While geopolitical tensions and macroeconomic concerns have made some Western-based asset owners and fund managers to roll back their appetite in Chinese private equity, activity in the China private equity market will rely on capital flows from especially Middle East and to some extent Singapore.

Marcia Ellis,
Morrison Foerster

Middle Eastern sovereign wealth funds (SWFs) have considerably increased the amount of their investments in Greater China – from $100 million in 2022 to $2.3 billion in 2023, according to Marcia Ellis, partner and global co-chair of private equity practice at Morrison Foerster.

But whether they will be able to fill the void created by the increasing unwillingness of US and European investors to invest in China is still to be seen.
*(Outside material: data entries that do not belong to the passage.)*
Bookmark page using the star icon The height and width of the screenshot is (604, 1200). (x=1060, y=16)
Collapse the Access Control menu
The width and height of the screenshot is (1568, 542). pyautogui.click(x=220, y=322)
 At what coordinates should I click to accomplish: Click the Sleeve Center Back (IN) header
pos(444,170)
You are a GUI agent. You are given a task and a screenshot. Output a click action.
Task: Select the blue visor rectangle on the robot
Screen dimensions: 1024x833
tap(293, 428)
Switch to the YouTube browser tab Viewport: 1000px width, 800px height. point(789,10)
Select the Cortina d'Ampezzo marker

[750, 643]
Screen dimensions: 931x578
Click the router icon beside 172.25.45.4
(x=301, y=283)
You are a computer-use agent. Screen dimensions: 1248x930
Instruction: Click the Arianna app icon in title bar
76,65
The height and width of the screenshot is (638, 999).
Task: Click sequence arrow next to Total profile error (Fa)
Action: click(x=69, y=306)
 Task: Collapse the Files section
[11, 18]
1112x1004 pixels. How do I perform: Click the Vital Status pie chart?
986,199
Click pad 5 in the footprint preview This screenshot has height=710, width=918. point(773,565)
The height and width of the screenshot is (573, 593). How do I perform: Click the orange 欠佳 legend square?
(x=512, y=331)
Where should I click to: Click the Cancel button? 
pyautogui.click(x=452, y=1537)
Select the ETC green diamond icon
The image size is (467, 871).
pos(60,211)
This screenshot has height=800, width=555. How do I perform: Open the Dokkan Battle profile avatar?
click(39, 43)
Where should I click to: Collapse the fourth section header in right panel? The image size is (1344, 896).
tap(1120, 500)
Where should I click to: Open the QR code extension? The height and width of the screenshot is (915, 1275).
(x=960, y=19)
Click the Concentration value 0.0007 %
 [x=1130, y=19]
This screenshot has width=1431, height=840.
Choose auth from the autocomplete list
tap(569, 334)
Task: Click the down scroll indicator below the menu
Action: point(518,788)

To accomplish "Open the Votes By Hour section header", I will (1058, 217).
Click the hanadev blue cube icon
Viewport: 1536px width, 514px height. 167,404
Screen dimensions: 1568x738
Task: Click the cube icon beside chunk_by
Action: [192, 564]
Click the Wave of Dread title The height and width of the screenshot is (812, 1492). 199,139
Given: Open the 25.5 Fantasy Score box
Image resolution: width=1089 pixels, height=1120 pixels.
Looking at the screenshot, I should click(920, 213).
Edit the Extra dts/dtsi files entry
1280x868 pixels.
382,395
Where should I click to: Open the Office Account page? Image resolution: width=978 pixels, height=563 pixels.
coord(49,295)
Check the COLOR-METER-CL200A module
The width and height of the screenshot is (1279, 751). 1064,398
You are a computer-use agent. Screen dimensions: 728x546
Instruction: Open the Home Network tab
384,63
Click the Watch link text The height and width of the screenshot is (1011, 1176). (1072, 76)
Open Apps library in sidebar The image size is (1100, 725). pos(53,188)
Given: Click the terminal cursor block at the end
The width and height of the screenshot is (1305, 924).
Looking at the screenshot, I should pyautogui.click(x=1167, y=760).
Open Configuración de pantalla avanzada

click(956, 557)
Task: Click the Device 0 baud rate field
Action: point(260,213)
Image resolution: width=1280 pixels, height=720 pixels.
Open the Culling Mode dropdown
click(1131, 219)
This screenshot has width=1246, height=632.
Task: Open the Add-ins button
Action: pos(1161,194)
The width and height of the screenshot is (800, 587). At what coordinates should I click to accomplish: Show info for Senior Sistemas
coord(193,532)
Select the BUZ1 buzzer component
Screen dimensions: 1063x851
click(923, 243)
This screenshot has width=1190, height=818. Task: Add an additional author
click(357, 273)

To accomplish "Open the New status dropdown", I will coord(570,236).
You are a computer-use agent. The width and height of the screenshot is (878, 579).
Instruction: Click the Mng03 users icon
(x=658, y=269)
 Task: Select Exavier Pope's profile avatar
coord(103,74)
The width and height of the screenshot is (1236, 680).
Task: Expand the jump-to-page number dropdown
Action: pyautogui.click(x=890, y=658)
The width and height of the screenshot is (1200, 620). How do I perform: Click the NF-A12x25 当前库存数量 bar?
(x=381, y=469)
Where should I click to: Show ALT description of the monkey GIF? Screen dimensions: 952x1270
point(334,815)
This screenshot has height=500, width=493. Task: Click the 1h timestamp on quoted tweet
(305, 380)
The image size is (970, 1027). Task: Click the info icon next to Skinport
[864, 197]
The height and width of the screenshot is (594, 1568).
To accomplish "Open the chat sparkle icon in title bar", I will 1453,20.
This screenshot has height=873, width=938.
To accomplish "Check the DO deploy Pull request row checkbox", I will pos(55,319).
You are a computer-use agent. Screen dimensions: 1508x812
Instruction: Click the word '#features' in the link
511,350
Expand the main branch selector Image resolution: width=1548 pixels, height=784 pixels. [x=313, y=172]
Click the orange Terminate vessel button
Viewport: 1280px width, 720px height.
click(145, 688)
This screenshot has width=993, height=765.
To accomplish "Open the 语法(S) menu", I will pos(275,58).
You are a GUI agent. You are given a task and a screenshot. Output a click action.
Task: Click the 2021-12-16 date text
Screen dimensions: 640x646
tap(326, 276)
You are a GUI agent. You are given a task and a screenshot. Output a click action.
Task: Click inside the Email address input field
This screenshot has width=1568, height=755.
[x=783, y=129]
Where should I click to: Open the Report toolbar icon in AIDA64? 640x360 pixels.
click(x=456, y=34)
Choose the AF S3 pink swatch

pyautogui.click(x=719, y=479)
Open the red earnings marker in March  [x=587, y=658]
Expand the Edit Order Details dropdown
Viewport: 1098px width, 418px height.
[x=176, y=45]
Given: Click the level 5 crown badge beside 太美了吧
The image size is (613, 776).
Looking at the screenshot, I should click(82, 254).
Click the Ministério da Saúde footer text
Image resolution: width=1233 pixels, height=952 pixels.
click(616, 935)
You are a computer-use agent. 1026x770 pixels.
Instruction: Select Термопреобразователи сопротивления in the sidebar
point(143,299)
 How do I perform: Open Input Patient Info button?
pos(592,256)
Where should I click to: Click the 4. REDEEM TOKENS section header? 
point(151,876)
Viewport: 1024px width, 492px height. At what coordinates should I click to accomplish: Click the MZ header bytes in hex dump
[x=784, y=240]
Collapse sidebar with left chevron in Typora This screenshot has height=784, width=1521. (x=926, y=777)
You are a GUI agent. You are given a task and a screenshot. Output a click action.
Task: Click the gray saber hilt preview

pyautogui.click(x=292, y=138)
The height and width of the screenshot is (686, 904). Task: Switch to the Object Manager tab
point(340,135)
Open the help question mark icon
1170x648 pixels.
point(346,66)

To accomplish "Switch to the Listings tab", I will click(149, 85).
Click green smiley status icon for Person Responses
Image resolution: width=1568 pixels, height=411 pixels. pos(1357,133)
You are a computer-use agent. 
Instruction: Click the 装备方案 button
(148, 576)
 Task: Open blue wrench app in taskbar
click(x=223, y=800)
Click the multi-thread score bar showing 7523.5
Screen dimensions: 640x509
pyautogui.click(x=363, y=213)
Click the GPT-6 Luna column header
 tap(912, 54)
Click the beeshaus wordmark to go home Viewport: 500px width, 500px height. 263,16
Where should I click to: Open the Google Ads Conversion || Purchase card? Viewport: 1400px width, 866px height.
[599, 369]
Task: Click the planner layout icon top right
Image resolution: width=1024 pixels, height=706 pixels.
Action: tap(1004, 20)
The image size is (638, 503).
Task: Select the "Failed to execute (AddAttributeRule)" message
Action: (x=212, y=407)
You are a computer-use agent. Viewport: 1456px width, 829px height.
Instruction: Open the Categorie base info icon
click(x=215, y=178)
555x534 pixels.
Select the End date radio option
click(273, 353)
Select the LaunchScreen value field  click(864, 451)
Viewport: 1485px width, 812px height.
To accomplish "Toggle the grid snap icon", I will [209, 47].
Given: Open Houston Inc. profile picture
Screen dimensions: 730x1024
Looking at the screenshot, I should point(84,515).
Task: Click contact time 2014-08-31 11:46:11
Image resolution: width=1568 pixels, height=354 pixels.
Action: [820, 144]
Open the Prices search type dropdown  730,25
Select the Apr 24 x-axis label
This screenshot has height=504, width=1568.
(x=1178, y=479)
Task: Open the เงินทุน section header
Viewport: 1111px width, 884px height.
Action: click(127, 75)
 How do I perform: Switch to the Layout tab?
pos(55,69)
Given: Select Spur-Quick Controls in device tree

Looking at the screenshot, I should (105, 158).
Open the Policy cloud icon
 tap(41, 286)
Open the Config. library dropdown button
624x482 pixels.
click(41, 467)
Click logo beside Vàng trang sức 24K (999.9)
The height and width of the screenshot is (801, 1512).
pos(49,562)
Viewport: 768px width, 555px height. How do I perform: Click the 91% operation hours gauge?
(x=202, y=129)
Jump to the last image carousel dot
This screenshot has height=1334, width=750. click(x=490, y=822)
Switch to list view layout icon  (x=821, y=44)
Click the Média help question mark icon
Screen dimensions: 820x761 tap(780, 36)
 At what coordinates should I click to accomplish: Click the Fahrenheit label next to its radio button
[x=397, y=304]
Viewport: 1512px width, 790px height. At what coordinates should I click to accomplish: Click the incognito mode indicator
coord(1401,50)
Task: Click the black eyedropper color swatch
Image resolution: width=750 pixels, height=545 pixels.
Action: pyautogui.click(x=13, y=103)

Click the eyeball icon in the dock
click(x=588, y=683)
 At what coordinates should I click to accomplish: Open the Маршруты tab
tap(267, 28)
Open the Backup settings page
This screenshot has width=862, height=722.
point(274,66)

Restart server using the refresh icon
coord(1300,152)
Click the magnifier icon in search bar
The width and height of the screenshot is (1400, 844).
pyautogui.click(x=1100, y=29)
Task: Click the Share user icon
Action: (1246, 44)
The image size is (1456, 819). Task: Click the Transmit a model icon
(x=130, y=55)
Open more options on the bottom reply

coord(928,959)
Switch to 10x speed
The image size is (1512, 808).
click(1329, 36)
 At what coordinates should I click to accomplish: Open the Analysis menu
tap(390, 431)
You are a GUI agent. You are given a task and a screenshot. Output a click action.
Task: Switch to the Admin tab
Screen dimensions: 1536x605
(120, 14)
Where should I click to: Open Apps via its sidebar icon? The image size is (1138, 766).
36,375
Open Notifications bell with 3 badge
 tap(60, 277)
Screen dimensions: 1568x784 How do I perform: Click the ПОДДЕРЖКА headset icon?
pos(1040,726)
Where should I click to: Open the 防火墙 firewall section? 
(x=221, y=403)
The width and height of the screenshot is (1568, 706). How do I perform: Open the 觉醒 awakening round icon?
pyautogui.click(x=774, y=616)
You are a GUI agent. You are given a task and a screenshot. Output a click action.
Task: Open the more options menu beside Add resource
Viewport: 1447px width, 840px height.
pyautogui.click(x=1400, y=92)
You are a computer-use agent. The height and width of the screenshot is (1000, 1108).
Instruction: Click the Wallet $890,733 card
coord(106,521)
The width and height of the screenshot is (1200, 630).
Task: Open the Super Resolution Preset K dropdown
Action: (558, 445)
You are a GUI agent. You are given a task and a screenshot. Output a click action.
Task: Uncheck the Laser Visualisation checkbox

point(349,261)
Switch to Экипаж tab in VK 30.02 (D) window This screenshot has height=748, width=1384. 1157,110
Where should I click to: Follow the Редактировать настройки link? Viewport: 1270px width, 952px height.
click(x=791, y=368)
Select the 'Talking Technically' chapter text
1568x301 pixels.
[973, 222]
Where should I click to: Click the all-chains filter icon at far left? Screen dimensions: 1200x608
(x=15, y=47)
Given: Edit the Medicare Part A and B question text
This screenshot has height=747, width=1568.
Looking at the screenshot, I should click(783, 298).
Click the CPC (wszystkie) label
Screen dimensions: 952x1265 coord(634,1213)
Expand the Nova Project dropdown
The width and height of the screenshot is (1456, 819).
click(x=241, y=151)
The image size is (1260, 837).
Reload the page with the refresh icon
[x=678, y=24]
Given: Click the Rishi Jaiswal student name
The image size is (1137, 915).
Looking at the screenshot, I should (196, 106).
“While some of that unwillingness results from the political tensions between the West and China, it also stems from concerns about the health of the market in China and hurdles that the Chinese government has imposed on exits," Ellis, based in Hong Kong, told AsianInvestor.

"These market and regulatory related concerns impact Middle Eastern investors as much as they do those from the West,” she said.


While Middle Eastern SWFs could benefit from lower competition from Western capital in China, the biggest current issue with respect to valuations is the stubborn resistance of founders of non-listed companies to repricing, as they continue to hope and believe that market conditions will soon improve, Ellis said.

As a result, sponsors are seeing the biggest opportunities in take-privates of listed companies, where repricing has already occurred, she said.

“It would be interesting to see a Middle Eastern SWF leading a take-private of a US-listed, China-headquartered company, but I don’t think they have developed the level of deep market knowledge necessary to take on the complexity that such a deal would entail,” Ellis said.

Therefore, the global private equity co-chair believes that in many cases it is more likely to see Middle Eastern SWFs basing the case for their investments on policy themes – such as a focus on emerging technologies and energy transition – rather than “mere economic considerations”. 


While some Western private equity capital is shunning the Chinese market, other markets in Asia might benefit.

While emerging economies in South and Southeast Asia will continue to offer attractive opportunities in the region, the Morrison Foerster outlook also mentions Japan where the government is pushing a revamp of the asset management industry and the corporate landscape in general.

Randy Laxer,
Morrison Foerster

While investors look to wrestle with political stability and national security related concerns, in other parts of Asia including China, investors are increasingly look to Japan as an attractive market for investment, according to Randy Laxer, partner and co-head of Morrison Foerster’s Asia private equity practice.

In addition to geopolitical concerns, this trend has been driven in part by the strength of the US dollar compared to the Japanese yen and low corporate valuations, Laxer, who is based in Tokyo, explained.

“Also, the barriers to entry for PE funds into the Japan market are lower than many other Asian countries. While Japan does have a national security-focussed FDI review process – similar to CFIUS in the US – unlike some countries, there is no legislation in Japan that flatly prohibits foreign investment in Japanese companies, real estate or other assets,” he told AsianInvestor.

Due to these factors and others, funds created for investing in Japan are growing, with several major international PE sponsors launching new funds specializing in Japanese investments and expanding their existing operations and fundraising activities in Japan.

“In particular, a number of large US, European and Asian-based PE funds have announced team buildouts, office openings and plans for full-scale entry into Japan in the past year, demonstrating that the Japan PE market is currently well positioned to attract foreign capital,” Laxer said.